◆ Goal:
Print the following records back line for line, with no changes.

###

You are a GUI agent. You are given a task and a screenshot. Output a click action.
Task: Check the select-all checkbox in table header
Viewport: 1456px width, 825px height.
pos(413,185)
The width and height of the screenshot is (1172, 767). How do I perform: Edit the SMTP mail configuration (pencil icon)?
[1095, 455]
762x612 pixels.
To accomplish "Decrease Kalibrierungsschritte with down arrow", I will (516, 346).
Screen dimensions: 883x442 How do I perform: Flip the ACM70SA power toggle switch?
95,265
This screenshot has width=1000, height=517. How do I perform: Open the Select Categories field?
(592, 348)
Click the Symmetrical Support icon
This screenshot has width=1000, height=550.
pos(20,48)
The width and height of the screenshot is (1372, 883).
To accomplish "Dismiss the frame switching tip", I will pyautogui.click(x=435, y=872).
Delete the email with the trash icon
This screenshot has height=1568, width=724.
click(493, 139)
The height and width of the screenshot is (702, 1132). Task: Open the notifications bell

###

◆ Task result:
You are a GUI agent. You are given a task and a screenshot. Output a click action.
Task: Check the select-all checkbox in table header
Viewport: 1456px width, 825px height.
pos(413,185)
The width and height of the screenshot is (1172, 767). How do I perform: Edit the SMTP mail configuration (pencil icon)?
[1095, 455]
762x612 pixels.
To accomplish "Decrease Kalibrierungsschritte with down arrow", I will (516, 346).
Screen dimensions: 883x442 How do I perform: Flip the ACM70SA power toggle switch?
95,265
This screenshot has width=1000, height=517. How do I perform: Open the Select Categories field?
(592, 348)
Click the Symmetrical Support icon
This screenshot has width=1000, height=550.
pos(20,48)
The width and height of the screenshot is (1372, 883).
To accomplish "Dismiss the frame switching tip", I will pyautogui.click(x=435, y=872).
Delete the email with the trash icon
This screenshot has height=1568, width=724.
click(493, 139)
The height and width of the screenshot is (702, 1132). Task: Open the notifications bell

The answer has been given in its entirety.